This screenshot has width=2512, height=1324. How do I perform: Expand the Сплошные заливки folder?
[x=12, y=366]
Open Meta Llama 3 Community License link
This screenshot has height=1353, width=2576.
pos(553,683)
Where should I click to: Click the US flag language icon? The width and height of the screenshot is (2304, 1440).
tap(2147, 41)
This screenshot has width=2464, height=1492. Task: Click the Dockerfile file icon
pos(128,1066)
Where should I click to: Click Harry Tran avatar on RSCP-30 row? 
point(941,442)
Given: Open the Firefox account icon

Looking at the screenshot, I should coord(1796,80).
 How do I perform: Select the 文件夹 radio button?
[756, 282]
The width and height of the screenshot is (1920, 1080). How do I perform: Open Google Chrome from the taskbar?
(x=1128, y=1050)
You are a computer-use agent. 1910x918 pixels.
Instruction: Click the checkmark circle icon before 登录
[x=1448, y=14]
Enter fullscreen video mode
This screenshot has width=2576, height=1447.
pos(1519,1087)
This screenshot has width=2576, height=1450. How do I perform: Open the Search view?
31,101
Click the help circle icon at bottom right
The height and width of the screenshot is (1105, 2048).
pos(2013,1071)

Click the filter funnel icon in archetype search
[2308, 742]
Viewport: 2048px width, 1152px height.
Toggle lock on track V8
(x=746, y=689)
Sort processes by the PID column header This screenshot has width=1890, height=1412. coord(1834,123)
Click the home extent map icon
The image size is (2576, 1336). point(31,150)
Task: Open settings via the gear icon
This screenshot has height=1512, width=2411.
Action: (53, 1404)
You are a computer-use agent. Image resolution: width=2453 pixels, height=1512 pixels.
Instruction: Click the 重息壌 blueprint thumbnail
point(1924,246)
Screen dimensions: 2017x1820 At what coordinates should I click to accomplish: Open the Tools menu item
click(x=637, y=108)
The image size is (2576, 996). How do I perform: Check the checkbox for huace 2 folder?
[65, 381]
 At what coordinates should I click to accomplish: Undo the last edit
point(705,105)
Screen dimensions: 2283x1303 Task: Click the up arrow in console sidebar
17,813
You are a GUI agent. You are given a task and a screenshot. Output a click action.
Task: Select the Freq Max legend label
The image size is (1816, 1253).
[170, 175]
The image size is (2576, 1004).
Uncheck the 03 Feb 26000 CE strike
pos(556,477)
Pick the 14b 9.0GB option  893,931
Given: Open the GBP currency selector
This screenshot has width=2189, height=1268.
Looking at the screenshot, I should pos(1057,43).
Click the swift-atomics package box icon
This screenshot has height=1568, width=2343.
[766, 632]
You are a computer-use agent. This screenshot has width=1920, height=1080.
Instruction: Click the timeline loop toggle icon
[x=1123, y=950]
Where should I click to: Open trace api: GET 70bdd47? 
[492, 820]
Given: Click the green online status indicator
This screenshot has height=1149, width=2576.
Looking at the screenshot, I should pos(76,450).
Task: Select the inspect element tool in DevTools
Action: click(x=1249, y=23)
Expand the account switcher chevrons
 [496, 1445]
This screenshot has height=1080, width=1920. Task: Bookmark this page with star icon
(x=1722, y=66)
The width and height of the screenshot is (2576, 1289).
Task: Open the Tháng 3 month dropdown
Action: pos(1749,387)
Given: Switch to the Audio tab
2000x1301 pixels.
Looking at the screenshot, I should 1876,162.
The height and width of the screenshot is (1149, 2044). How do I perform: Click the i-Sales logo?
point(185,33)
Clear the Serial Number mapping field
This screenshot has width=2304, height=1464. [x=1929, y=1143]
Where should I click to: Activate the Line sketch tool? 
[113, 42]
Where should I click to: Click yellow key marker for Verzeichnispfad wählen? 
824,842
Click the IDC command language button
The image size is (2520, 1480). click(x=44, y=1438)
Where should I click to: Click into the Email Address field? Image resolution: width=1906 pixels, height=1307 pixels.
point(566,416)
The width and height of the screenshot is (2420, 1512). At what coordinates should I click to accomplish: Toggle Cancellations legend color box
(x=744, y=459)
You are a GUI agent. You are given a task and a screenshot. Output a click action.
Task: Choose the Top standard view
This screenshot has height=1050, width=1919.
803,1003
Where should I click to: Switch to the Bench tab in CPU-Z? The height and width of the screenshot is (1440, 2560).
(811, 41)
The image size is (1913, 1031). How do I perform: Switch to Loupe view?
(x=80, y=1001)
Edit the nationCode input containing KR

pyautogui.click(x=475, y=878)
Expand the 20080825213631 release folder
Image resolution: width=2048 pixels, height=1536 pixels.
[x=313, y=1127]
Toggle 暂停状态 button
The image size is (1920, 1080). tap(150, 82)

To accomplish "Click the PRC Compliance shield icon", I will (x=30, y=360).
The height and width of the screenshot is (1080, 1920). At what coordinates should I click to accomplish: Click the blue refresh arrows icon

| ABOUT THIS TASK |
Find the word "agent" in the entries above and gather every line that holds it.

| EXERCISE SOLUTION |
You are a computer-use agent. 1910x918 pixels.
You are a computer-use agent. Image resolution: width=2453 pixels, height=1512 pixels.
You are a GUI agent. You are given a task and a screenshot. Output a click action.
You are a computer-use agent. This screenshot has width=1920, height=1080.
You are a GUI agent. You are given a task and a screenshot. Output a click action.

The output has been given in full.